Pandemic restrictions are messing with people's minds

By Thu Anh   August 10, 2021 | 12:00 am PT
Pandemic restrictions are messing with people's minds
Bui Vien beer street in HCMC's District 1 is empty amid Covid-19 social distancing, July 9, 2021. Photo by VnExpress/Huu Khoa.
Since her restaurant-karaoke parlor chain had to shut down indefinitely due to Covid-19, Nga has been suffering constantly from anxiety and stress, and finding sleep impossible.

It used to be a money-spinner before the pandemic hit, but since then has been losing steadily. For months now the 60-year-old woman has been unable to rest even with sedatives.

Le Thuy Hang, a doctor at the HCMC University Medical Center, said Nga has had therapy, acupuncture, massage, and other alternative treatments.

After two weeks of daily sessions, she manages to get two to four hours of sleep a night.

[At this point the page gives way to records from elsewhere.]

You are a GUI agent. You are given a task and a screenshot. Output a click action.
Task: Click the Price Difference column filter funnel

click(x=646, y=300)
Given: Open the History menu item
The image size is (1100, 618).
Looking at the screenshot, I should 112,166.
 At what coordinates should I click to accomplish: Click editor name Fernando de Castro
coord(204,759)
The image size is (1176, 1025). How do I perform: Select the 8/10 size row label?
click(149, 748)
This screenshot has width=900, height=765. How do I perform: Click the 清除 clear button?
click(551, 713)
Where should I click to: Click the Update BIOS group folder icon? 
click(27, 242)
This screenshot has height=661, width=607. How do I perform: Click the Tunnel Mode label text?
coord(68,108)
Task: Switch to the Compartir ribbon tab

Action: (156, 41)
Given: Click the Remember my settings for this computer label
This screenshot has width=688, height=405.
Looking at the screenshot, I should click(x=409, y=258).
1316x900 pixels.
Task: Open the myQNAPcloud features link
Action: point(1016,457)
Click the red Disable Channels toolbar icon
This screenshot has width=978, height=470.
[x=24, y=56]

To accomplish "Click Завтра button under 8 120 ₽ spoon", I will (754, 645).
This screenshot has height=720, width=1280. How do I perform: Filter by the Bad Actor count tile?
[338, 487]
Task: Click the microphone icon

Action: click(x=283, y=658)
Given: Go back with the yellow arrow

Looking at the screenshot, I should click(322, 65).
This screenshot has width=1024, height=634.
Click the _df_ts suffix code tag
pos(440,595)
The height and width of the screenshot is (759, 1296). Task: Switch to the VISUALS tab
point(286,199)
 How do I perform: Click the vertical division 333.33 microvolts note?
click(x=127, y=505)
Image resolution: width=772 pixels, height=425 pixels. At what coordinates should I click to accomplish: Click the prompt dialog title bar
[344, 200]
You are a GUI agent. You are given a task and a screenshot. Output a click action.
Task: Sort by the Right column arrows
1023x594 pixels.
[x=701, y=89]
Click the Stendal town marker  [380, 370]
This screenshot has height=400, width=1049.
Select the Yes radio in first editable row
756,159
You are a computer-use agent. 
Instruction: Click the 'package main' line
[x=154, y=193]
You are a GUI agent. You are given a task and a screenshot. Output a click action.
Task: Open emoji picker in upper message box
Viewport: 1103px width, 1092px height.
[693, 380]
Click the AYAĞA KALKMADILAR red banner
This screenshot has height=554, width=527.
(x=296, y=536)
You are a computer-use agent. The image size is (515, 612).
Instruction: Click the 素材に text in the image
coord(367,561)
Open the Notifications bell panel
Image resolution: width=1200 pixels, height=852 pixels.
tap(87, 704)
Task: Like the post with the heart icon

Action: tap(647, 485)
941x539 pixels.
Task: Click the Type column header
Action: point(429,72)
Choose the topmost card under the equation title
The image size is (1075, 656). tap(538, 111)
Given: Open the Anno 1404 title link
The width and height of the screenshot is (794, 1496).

Another woman, Loan, 42, lost her job as a hairdresser. With her only source of income gone and having to raise a small child, she also experienced anxiety and was unable to sleep. She was eventually diagnosed with depression.

Following a month of treatment she can now sleep better and her anxiety has reduced somewhat, but with the factors causing her depression still unresolved she still needs to take pills to feel comfortable.

Every week the HCMC University Medical Center receives around 20-30 people afflicted by anxiety and sleep disorders, even severe depression.

A common thread running through most of the cases is of lives being upended by Covid. Most of them are workers, managers or business owners, whose livelihoods are no longer a given as the pandemic wreaks havoc on all aspects of society.

HCMC’s 13 million population comprises people from everywhere and all walks of life. With growing living standards, activities like eating out, entertainment, going to school and to work had become a natural part of life.

Hang pointed out that Covid-19 had changed all that.

"The loss of income has severely impacted the mental health of some patients."

Social distancing rules had severely disrupted social interactions.

As people stayed confined within the four walls of their homes, stress built up and eventually spilled over.

The negative news cycle about the rising number of new cases and deaths every day did not help either. Add fake news to the mix and the result was more and more anxiety over Covid.

News about vaccination could also stress people out, with people wondering about when they would get their shots and whether they would have any side effects.

Those seeing themselves exhibiting signs of anxiety and stress like bad mood, loss of appetite, fatigue, and sleeping difficulties should seek medical help as early as possible to prevent things from spiraling out of control and a further deterioration of their mental health, doctors said.

*Names of patients have been changed for anonymity.